Saturday, July 11, 2015

General Relativity

My first thought was that Professor Susskind lacked empathy. He'd be asked a question, plainly a little off the plot. It was clear to me and to half the audience what mistaken assumption the student was making but Susskind never seemed to put himself in the student's mind. He just filtered the question through his own, correct, understanding and seemed not to understand the questioner's context. It reminded me of the many stories of Paul Dirac - how autistic!
Prof. Leonard Susskind
But as I've worked through the lectures I understand the man more. His style is immensely attractive. Very casual in sweatshirt and and cords, he ambles around behind the bench snacking on shortbreads and taking swigs of coffee from a cardboard cup. He makes 'mistakes' all the time, 'forgetting' constants and exponents. Students often pick him up on these.

I get him now. He never looks stressed during questions because he knows everything.
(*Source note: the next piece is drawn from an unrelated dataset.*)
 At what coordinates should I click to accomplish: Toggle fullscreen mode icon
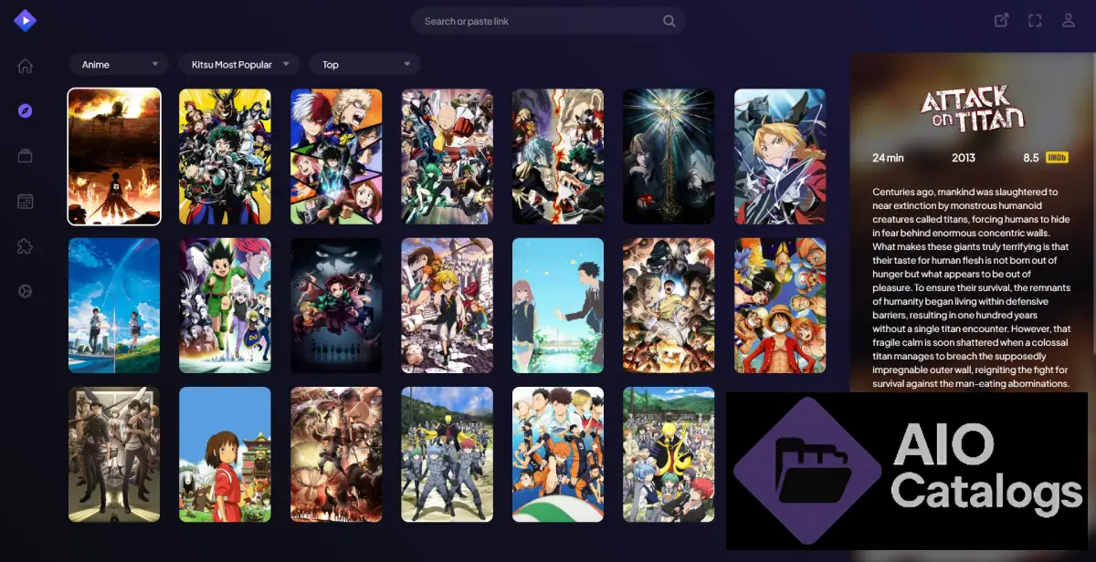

He makes the 'mistakes' because it keeps the audience awake and involved: those little cognitive dissonances. He stresses the big picture because that's the narrative which conveys the underlying concepts.
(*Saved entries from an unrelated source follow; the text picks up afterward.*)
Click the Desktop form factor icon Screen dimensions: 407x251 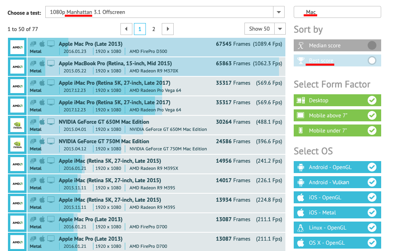301,101
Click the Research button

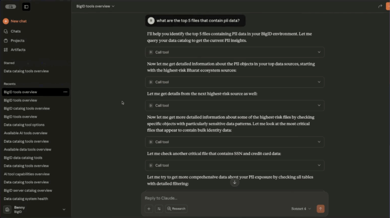[176, 208]
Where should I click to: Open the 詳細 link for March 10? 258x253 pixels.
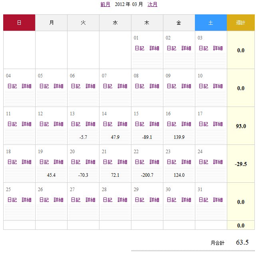pos(218,86)
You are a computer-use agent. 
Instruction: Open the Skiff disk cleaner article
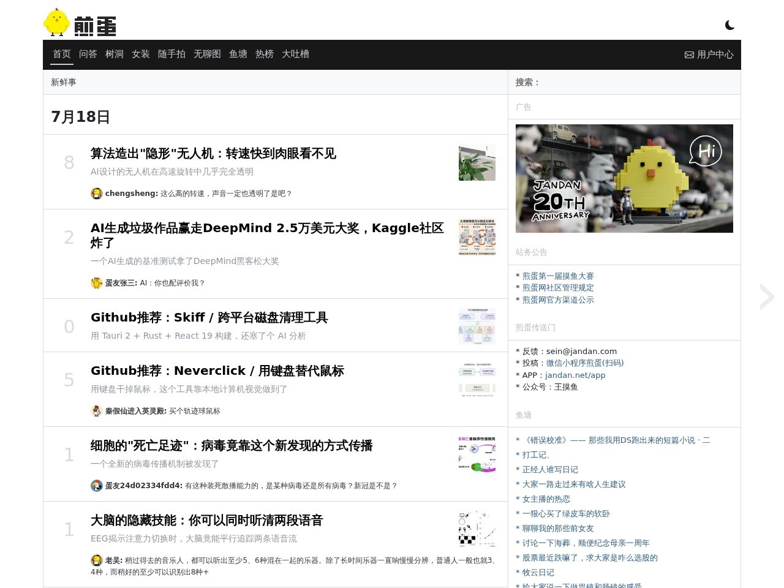click(209, 318)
He is the perfect complement to the textbook.

His genius is even deeper. In early lectures he covers enough differential geometry for General Relativity. Differential geometry is hard: as I absorbed his lecture I kept thinking Riemann was a genius. And yet he conveyed the key concepts of generalised coordinates, the metric tensor, connections, curvature and geodesics perfectly. Ditto for tensor algebra and calculus. Truly the theoretical minimum!
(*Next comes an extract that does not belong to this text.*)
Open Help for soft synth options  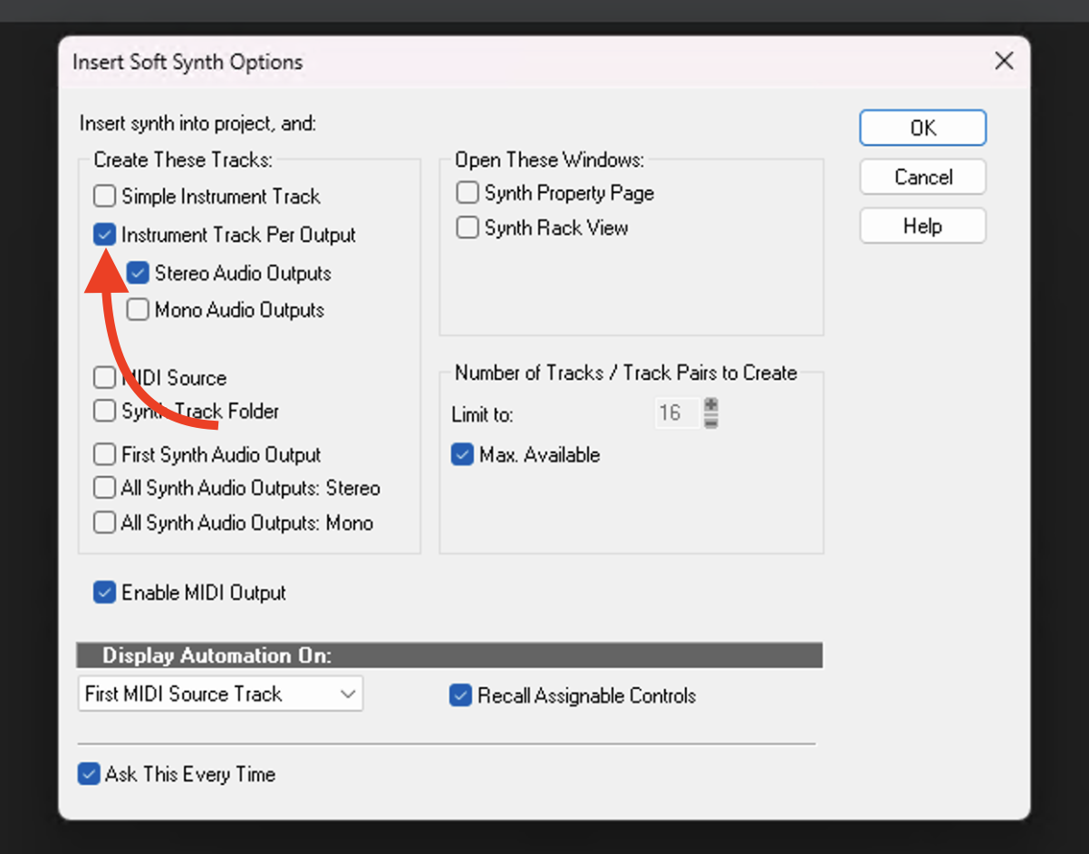click(x=922, y=226)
Here are the ten lectures I'm referring to (YouTube playlist).

Yesterday Susskind told me about falling into a black hole using the Schwarzschild metric and coordinates. We started from the metric, integrated over a trajectory to get a distance, looked at the conditions under which this trajectory would be a geodesic (it's stationary) and then did some algebra to get velocity at various distances from the black hole from the viewpoint of a distant observer. We derived the well-known weird results that the object appears to stop at the event horizon and takes an infinite amount of time to get there. This is not the view of the freely-falling observer: the formal resolution of this puzzle is to come.

Karl Schwarzschild
At the end of lecture 5, a student asks how Karl Schwarzschild was able to derive his eponymous solution to Einstein's field equations for a non-rotating black hole while serving in the hell of the first world war (he later tragically died). Susskind shakes his head in reverential awe and says only that sometimes, when things get tough, he himself finds peace just thinking through the equations.